Pixel coordinate grounding data

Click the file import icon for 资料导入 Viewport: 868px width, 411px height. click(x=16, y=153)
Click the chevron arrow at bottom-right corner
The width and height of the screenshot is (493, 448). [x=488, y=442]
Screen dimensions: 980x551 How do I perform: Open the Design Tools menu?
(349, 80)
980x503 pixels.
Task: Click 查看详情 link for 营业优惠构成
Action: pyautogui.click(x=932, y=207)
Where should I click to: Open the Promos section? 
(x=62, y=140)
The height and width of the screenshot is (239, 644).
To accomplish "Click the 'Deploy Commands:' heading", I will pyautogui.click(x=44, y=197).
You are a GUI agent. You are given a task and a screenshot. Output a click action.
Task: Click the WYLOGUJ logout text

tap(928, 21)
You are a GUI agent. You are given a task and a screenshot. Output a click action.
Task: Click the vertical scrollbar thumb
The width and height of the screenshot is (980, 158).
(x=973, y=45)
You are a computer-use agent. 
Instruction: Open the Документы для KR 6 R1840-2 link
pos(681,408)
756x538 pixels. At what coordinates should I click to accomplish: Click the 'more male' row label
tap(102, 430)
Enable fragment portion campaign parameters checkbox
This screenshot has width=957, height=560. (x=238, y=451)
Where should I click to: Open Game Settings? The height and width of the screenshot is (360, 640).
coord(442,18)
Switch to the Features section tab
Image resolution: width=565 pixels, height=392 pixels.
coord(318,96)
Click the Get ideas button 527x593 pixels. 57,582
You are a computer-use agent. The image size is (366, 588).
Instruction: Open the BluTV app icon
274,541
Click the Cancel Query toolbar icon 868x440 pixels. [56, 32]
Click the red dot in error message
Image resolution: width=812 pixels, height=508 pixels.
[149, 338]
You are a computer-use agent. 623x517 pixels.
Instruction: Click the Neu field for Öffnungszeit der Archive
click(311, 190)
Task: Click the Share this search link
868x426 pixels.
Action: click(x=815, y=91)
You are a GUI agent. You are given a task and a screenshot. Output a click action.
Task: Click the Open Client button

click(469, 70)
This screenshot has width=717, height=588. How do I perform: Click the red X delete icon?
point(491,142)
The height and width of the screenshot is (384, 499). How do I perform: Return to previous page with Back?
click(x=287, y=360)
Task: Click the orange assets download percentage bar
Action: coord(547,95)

* [What is required]:
Copy the records above exactly, leaving nothing out.

* [Task output]:
Click the file import icon for 资料导入 Viewport: 868px width, 411px height. click(x=16, y=153)
Click the chevron arrow at bottom-right corner
The width and height of the screenshot is (493, 448). [x=488, y=442]
Screen dimensions: 980x551 How do I perform: Open the Design Tools menu?
(349, 80)
980x503 pixels.
Task: Click 查看详情 link for 营业优惠构成
Action: pyautogui.click(x=932, y=207)
Where should I click to: Open the Promos section? 
(x=62, y=140)
The height and width of the screenshot is (239, 644).
To accomplish "Click the 'Deploy Commands:' heading", I will pyautogui.click(x=44, y=197).
You are a GUI agent. You are given a task and a screenshot. Output a click action.
Task: Click the WYLOGUJ logout text

tap(928, 21)
You are a GUI agent. You are given a task and a screenshot. Output a click action.
Task: Click the vertical scrollbar thumb
The width and height of the screenshot is (980, 158).
(x=973, y=45)
You are a computer-use agent. 
Instruction: Open the Документы для KR 6 R1840-2 link
pos(681,408)
756x538 pixels. At what coordinates should I click to accomplish: Click the 'more male' row label
tap(102, 430)
Enable fragment portion campaign parameters checkbox
This screenshot has width=957, height=560. (x=238, y=451)
Where should I click to: Open Game Settings? The height and width of the screenshot is (360, 640).
coord(442,18)
Switch to the Features section tab
Image resolution: width=565 pixels, height=392 pixels.
coord(318,96)
Click the Get ideas button 527x593 pixels. 57,582
You are a computer-use agent. The image size is (366, 588).
Instruction: Open the BluTV app icon
274,541
Click the Cancel Query toolbar icon 868x440 pixels. [56, 32]
Click the red dot in error message
Image resolution: width=812 pixels, height=508 pixels.
[149, 338]
You are a computer-use agent. 623x517 pixels.
Instruction: Click the Neu field for Öffnungszeit der Archive
click(311, 190)
Task: Click the Share this search link
868x426 pixels.
Action: click(x=815, y=91)
You are a GUI agent. You are given a task and a screenshot. Output a click action.
Task: Click the Open Client button

click(469, 70)
This screenshot has width=717, height=588. How do I perform: Click the red X delete icon?
point(491,142)
The height and width of the screenshot is (384, 499). How do I perform: Return to previous page with Back?
click(x=287, y=360)
Task: Click the orange assets download percentage bar
Action: coord(547,95)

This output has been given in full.